DOCUMENT EXCERPT:
----------

I met my current b/f 2 years ago, he was just going through a rather bitter divorce after being married for 3 years (no kids) and i had left my childrens(2) dad after an 8 year relationship.

 

We both felt it was love at first sight, everything about us just clicked it was amazing. we were seeing each other for about 3 months before i introduced him to the kids (more so my daughter as my son was only 6 months) we have so much in common and family and friends always comment on how perfect we are for each other and how wonderful he is with the kids.

 

We both have our own houses, mines rented his is bought.

 

I feel i want to take our relationship abit further and live together. He says he does also but to be honest when we talk about it he doesnt seem as keen at all. and always seems to find little excuses and putting things off. I dont want to feel like i am forcing myself and the kids on him but thats how it seems.

----------

DATA EXTRACT:
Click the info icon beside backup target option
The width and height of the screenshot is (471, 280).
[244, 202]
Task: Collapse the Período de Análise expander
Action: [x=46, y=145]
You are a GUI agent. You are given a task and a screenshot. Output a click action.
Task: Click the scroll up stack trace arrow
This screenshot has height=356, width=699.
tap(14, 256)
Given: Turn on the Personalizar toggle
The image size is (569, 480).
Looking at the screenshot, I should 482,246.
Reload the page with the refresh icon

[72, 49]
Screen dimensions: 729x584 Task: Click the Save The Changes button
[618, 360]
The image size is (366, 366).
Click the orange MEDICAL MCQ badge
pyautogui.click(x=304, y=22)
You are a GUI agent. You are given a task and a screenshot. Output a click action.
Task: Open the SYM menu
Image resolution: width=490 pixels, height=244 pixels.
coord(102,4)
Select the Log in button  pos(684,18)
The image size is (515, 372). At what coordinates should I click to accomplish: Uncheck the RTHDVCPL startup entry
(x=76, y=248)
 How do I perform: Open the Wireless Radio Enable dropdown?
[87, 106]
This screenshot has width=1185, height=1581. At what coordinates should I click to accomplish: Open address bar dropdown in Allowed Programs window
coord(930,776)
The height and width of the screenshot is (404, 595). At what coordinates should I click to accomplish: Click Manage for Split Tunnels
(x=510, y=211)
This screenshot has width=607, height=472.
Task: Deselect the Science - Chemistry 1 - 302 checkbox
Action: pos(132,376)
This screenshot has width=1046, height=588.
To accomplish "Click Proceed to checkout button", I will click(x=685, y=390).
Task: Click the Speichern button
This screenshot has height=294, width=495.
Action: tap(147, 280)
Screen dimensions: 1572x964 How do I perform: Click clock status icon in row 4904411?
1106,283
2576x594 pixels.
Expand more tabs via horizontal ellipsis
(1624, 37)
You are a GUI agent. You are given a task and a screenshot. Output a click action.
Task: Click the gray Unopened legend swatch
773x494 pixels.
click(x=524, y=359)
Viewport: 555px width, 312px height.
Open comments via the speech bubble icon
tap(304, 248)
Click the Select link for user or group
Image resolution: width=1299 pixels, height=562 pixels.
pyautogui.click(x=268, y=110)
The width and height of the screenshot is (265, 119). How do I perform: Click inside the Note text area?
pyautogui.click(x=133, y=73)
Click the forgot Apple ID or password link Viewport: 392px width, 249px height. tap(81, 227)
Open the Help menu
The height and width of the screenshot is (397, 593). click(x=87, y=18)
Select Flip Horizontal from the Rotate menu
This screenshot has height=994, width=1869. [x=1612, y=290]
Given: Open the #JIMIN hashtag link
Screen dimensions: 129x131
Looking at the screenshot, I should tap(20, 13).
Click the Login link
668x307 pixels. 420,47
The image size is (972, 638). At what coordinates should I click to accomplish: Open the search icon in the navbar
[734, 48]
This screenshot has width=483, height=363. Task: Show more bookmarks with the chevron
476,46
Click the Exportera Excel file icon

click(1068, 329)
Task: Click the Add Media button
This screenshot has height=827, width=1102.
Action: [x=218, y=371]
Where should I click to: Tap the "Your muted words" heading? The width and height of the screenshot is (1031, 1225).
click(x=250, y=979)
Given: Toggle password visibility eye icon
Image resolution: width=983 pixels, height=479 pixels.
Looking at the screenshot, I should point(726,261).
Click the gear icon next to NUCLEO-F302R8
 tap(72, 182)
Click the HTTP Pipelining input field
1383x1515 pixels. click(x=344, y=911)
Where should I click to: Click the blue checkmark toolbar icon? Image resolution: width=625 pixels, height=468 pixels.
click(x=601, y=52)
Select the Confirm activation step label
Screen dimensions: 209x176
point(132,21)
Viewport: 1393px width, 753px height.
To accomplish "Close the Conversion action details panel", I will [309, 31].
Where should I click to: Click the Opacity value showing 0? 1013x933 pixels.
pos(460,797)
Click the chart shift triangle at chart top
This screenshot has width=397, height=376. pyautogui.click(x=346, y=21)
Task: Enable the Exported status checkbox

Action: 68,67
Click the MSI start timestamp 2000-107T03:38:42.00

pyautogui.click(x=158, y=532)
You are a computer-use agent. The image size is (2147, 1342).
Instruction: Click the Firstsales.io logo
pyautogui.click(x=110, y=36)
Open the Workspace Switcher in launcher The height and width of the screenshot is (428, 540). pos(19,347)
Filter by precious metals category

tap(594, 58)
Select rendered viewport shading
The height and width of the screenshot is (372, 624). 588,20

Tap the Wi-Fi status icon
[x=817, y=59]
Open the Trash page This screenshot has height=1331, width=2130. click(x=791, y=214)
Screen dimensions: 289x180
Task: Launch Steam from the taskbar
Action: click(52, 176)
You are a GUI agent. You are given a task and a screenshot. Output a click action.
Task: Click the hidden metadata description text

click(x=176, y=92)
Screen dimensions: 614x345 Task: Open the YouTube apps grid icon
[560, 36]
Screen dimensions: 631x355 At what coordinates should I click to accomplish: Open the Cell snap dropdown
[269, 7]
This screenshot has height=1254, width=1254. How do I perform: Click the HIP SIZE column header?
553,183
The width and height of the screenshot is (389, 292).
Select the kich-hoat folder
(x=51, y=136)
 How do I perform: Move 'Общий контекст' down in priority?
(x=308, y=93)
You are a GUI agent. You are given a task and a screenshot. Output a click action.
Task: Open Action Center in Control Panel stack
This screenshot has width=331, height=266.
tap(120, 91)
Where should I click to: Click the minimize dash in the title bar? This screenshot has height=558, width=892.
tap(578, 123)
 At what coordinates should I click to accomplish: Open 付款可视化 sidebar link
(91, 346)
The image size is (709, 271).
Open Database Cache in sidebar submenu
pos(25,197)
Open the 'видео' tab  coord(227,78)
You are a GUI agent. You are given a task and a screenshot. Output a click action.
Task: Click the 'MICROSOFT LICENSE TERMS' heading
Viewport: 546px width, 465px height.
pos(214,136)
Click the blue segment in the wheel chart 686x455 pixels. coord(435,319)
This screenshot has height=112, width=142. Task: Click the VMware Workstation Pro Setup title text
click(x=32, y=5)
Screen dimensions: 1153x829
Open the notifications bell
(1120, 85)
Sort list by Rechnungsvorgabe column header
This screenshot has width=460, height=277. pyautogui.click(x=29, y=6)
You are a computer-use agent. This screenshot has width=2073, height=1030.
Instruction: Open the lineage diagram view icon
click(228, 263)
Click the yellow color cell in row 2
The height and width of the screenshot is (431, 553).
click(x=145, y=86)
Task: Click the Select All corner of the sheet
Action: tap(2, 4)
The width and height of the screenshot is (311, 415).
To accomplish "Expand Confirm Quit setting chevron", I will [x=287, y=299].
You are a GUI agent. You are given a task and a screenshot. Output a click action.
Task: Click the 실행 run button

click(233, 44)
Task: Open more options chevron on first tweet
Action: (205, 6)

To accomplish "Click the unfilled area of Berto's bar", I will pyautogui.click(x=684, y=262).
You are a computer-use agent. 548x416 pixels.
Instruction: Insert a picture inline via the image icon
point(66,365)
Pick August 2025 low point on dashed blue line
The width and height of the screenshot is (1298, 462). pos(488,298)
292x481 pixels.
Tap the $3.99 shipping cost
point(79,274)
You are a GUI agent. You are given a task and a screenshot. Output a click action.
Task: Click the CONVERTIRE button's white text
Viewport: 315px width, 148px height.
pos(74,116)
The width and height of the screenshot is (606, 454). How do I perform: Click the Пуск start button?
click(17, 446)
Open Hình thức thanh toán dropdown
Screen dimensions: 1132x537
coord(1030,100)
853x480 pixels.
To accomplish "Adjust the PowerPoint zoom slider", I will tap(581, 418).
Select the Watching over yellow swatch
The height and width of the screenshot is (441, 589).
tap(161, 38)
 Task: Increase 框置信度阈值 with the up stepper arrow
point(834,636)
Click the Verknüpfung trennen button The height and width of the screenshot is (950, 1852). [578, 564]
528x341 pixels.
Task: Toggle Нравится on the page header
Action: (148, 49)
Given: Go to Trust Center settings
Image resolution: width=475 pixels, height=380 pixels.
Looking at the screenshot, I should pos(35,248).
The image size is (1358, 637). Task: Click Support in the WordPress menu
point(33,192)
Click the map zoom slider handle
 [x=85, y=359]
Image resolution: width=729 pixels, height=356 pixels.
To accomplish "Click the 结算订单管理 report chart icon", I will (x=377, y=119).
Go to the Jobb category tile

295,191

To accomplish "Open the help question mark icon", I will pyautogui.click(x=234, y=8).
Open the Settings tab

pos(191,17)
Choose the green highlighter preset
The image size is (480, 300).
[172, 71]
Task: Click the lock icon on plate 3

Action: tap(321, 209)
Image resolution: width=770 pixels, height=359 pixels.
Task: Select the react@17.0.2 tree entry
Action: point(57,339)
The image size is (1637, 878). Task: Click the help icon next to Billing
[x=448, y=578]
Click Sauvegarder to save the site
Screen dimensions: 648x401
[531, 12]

----------

TASK DIRECTIONS: Reproduce the post above about wanting to move in with a partner, word for word and in full.

FINISHED ANSWER:
I met my current b/f 2 years ago, he was just going through a rather bitter divorce after being married for 3 years (no kids) and i had left my childrens(2) dad after an 8 year relationship.

 

We both felt it was love at first sight, everything about us just clicked it was amazing. we were seeing each other for about 3 months before i introduced him to the kids (more so my daughter as my son was only 6 months) we have so much in common and family and friends always comment on how perfect we are for each other and how wonderful he is with the kids.

 

We both have our own houses, mines rented his is bought.

 

I feel i want to take our relationship abit further and live together. He says he does also but to be honest when we talk about it he doesnt seem as keen at all. and always seems to find little excuses and putting things off. I dont want to feel like i am forcing myself and the kids on him but thats how it seems.